Donald W. Thompson
A THIEF IN THE NIGHT (1973) and A DISTANT THUNDER (1978) both centered around Patty Myers (Patty Dunning), a young woman trying to survive and maintain her faith in a post-Rapture world where all True Christians™ have been swept away to heaven, leaving behind only a motley assortment of non-Christians and pseudo-Christians who hadn't yet gotten around to letting Jesus fully into their heart. Denied immediate entry into heaven for daring to be inquisitive, and losing her devout husband and most of her friends in the process, Patty and the rest of humankind were then thrust into an end-times scenario that included the rise of the Antichrist, 1984-style mass brainwashing campaigns, resource hoarding, evil military forces roaming the streets determined to collect souls for Satan, a flurry of natural disasters involving storms, hurricanes, drought, floods, earthquakes and more.
In this Godless new world, being a Christian, and thus refusing to be perma-stamped with a mark of the beast "identification" symbol on either the back of your hand or your forehead, is basically a death sentence. Thunder concluded with Patty and several of her uncooperative friends being kidnapped, blindfolded and led outside, where they were faced with the option of either renouncing their faith or losing their heads.
After several are executed, including her roommate, Patty is led to the guillotine and then given the ultimatum. Her now dark-sided "friends," Jerry (Thom Rachford + his fancy mustache), Diane (Maryann Rachford) and Sandy (Sandy Stevens), all of whom have betrayed her at least once previously, try to convince her to take the mark. Initially refusing to answer one way or another, Patty is strapped down but then gets scared and has a last second change of heart: "I want the mark! I want the mark!" But God has other plans. He causes the sky to grow dark, powerful winds to blow and the ground to crack wide open, sending the executioners scurrying. As opposed to allowing Patty to sell her soul for a few more years on Earth, God sends the guillotine blade down on her himself.
With our series heroine out of the way in the first ten minutes, we're then introduced to some new folks. Leslie (Wenda Shereos), who managed to escape her execution because of all of the chaos, ducks into an abandoned building, where she finds Kathy Taylor (Susan Plumb) and David Michaels (William Wellman Jr.) already hiding out. Kathy was a Sunday school teacher and computer analyst whose Christianier-than-her husband was raptured, leaving her to care for their "thwee"-year-old son, Billy. Leslie made the mistake of thinking that helping handicapped kids, believing in God and regularly attending church meant she was a good Christian. Wrong! "When we say I, I did this and I did that, like I did, well, it only proves that we left out the only thing that really matters!," she explains.

________

### Given problem 1
Answer these questions about the film review:
(a) In what year did A DISTANT THUNDER come out?
(b) Which actor plays Kathy Taylor?
(c) Where does Leslie hide after she escapes her execution?
### Given problem 2
Rewrite the passage of the film review starting at "In this Godless" and ending at "losing their heads.", changing "blindfolded" to "handcuffed".
You will not need the entries.

[Entries for text and item locations]
________

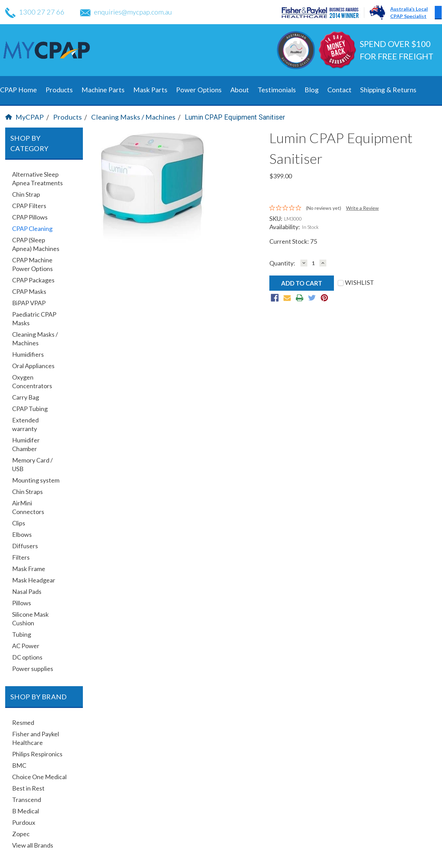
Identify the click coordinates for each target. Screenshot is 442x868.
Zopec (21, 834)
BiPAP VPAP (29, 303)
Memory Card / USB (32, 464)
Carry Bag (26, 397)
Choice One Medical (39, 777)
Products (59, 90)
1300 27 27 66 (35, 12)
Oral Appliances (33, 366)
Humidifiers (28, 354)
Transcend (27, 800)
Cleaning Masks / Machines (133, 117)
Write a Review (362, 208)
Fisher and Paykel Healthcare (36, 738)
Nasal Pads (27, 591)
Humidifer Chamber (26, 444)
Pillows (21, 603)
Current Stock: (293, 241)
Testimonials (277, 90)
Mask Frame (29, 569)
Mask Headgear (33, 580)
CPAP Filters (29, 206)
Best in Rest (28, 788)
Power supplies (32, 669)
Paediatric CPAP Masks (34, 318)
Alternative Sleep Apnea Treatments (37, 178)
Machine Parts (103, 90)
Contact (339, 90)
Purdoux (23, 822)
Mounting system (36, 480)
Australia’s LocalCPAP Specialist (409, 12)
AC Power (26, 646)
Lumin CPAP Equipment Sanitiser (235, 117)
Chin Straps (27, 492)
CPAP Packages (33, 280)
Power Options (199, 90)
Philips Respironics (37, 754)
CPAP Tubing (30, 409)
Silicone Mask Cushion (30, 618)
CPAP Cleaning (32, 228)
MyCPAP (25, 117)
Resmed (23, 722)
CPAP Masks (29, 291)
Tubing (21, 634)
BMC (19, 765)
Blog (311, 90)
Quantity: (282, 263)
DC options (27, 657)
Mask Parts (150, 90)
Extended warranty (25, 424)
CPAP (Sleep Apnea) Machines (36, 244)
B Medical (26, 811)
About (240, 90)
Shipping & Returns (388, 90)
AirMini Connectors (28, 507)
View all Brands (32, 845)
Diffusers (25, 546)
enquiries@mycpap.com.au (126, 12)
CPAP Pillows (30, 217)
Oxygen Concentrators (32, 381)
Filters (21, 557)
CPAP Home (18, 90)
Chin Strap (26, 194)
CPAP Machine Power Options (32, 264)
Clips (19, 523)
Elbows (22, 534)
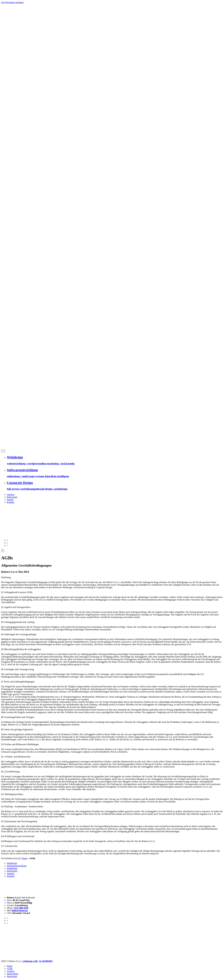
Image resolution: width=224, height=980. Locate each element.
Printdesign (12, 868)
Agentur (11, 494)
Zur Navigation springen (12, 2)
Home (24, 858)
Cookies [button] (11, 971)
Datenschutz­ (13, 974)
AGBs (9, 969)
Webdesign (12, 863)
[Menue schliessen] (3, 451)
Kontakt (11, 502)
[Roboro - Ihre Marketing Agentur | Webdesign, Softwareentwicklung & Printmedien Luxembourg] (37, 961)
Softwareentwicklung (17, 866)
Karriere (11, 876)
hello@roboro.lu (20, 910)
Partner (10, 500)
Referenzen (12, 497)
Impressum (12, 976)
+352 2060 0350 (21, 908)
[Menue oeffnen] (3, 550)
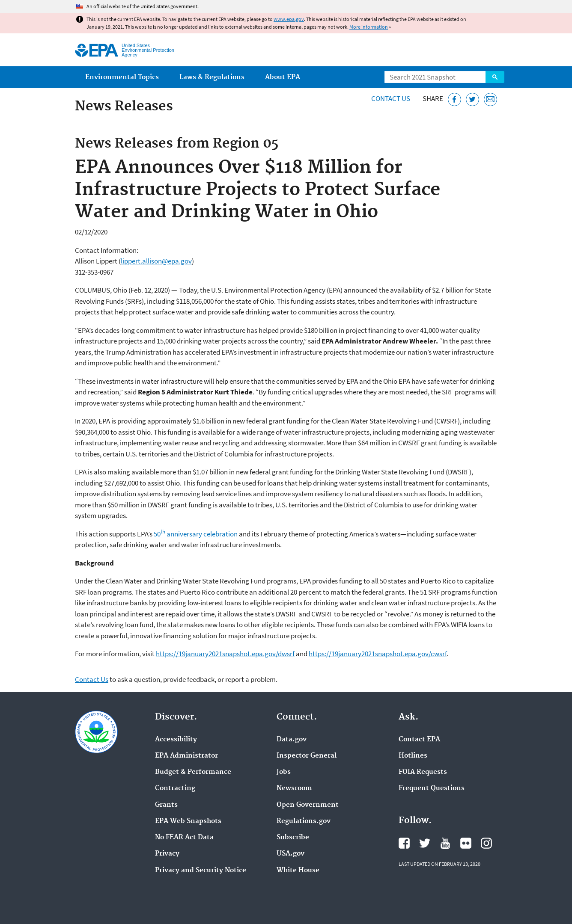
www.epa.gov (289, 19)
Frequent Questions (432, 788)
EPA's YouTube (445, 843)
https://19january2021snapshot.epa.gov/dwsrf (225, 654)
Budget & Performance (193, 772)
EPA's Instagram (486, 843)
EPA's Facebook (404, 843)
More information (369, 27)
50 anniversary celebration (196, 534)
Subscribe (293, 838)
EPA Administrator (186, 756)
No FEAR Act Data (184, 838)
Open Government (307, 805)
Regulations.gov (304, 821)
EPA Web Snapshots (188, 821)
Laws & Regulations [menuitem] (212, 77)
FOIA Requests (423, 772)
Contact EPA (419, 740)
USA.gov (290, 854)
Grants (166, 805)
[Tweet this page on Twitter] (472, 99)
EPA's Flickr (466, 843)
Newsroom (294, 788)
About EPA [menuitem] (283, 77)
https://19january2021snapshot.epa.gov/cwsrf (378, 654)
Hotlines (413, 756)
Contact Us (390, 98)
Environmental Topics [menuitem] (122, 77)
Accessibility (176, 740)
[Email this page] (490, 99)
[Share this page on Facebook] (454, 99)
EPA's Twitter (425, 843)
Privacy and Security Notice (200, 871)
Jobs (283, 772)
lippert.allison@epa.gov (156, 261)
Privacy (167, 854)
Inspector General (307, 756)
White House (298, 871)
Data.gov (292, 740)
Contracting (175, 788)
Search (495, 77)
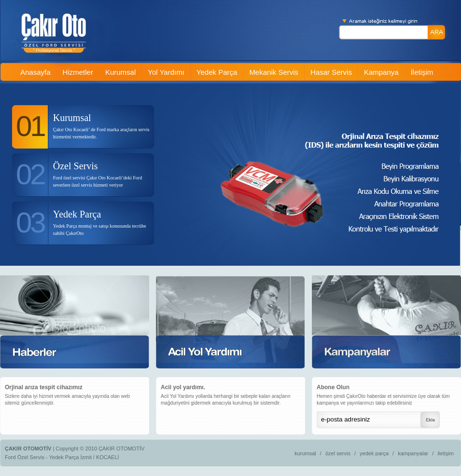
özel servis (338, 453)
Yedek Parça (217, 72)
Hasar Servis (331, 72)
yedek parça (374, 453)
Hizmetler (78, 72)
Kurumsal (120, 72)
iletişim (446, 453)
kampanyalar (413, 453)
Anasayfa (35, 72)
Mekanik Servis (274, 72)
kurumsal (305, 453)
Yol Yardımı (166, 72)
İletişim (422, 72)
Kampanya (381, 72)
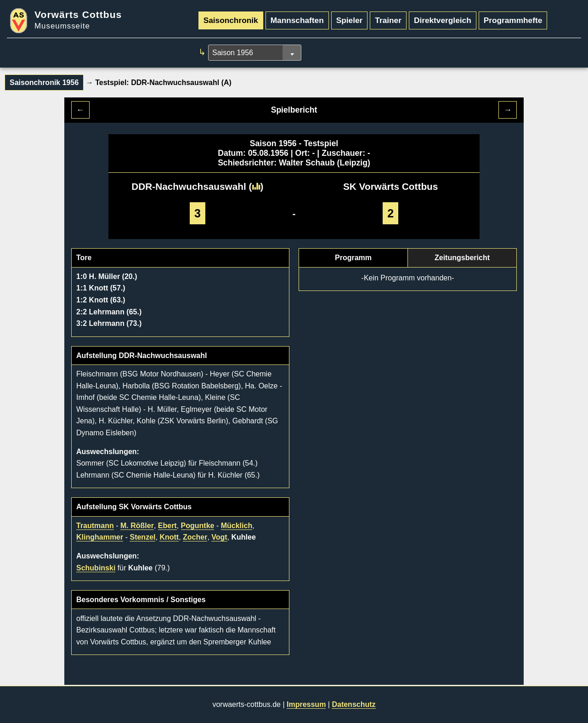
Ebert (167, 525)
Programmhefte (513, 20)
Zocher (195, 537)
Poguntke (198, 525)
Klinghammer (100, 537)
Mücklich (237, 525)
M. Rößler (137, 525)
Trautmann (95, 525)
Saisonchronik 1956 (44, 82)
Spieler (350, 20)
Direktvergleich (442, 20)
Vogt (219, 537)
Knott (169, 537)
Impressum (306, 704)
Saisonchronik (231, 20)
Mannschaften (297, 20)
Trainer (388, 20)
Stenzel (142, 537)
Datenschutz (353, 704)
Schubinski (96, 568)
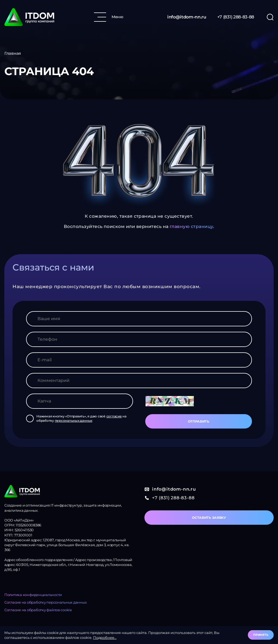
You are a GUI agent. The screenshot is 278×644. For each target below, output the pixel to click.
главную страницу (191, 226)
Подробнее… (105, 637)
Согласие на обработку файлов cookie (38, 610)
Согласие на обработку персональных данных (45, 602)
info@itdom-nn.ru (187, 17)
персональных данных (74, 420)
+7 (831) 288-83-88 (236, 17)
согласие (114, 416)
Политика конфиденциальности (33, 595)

________

### Worked answer 1
(a) 1978
(b) Susan Plumb
(c) In an abandoned building

### Worked answer 2
In this Godless new world, being a Christian, and thus refusing to be perma-stamped with a mark of the beast "identification" symbol on either the back of your hand or your forehead, is basically a death sentence. Thunder concluded with Patty and several of her uncooperative friends being kidnapped, handcuffed and led outside, where they were faced with the option of either renouncing their faith or losing their heads.